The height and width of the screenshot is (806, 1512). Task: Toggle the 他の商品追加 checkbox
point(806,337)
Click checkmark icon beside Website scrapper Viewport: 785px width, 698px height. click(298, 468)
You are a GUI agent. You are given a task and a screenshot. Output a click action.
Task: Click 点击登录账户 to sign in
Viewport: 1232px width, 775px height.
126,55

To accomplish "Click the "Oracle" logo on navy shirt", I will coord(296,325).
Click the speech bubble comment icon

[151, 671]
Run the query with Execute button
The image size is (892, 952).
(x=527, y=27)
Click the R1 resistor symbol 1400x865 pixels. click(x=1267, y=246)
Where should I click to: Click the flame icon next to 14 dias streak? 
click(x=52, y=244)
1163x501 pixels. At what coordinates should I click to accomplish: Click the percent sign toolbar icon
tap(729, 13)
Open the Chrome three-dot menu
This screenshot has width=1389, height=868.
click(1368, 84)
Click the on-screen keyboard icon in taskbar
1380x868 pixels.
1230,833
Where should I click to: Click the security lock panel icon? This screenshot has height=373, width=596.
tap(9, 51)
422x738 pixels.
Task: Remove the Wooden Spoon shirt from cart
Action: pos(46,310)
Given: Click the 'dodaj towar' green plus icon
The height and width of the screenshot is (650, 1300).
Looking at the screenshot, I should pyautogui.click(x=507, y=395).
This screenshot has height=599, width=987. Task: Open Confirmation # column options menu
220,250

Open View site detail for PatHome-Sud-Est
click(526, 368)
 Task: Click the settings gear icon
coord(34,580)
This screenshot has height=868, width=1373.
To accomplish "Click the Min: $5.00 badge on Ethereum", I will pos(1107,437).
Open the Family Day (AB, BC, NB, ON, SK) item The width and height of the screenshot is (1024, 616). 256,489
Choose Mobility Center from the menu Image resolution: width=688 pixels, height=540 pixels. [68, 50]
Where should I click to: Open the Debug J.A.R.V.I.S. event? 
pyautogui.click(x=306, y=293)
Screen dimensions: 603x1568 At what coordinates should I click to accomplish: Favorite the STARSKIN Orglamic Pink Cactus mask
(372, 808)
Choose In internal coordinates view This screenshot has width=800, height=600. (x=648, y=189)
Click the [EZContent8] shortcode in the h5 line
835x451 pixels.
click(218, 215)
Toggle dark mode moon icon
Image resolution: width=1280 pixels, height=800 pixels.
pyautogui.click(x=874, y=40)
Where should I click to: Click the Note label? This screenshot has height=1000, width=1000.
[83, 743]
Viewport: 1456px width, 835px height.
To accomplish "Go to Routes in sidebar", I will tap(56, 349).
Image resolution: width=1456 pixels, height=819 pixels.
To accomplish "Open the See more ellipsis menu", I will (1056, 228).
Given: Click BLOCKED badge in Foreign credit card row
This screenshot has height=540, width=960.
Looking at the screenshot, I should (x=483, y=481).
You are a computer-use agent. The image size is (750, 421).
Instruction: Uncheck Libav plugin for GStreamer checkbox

Problem description. Reproduce the entries word for word, from the very start through the line containing "Choose Mobility Center".

The result.
The height and width of the screenshot is (806, 1512). Task: Toggle the 他の商品追加 checkbox
point(806,337)
Click checkmark icon beside Website scrapper Viewport: 785px width, 698px height. click(298, 468)
You are a GUI agent. You are given a task and a screenshot. Output a click action.
Task: Click 点击登录账户 to sign in
Viewport: 1232px width, 775px height.
126,55

To accomplish "Click the "Oracle" logo on navy shirt", I will coord(296,325).
Click the speech bubble comment icon

[151, 671]
Run the query with Execute button
The image size is (892, 952).
(x=527, y=27)
Click the R1 resistor symbol 1400x865 pixels. click(x=1267, y=246)
Where should I click to: Click the flame icon next to 14 dias streak? 
click(x=52, y=244)
1163x501 pixels. At what coordinates should I click to accomplish: Click the percent sign toolbar icon
tap(729, 13)
Open the Chrome three-dot menu
This screenshot has width=1389, height=868.
click(1368, 84)
Click the on-screen keyboard icon in taskbar
1380x868 pixels.
1230,833
Where should I click to: Click the security lock panel icon? This screenshot has height=373, width=596.
tap(9, 51)
422x738 pixels.
Task: Remove the Wooden Spoon shirt from cart
Action: pos(46,310)
Given: Click the 'dodaj towar' green plus icon
The height and width of the screenshot is (650, 1300).
Looking at the screenshot, I should pyautogui.click(x=507, y=395).
This screenshot has height=599, width=987. Task: Open Confirmation # column options menu
220,250

Open View site detail for PatHome-Sud-Est
click(526, 368)
 Task: Click the settings gear icon
coord(34,580)
This screenshot has height=868, width=1373.
To accomplish "Click the Min: $5.00 badge on Ethereum", I will pos(1107,437).
Open the Family Day (AB, BC, NB, ON, SK) item The width and height of the screenshot is (1024, 616). 256,489
Choose Mobility Center from the menu Image resolution: width=688 pixels, height=540 pixels. [68, 50]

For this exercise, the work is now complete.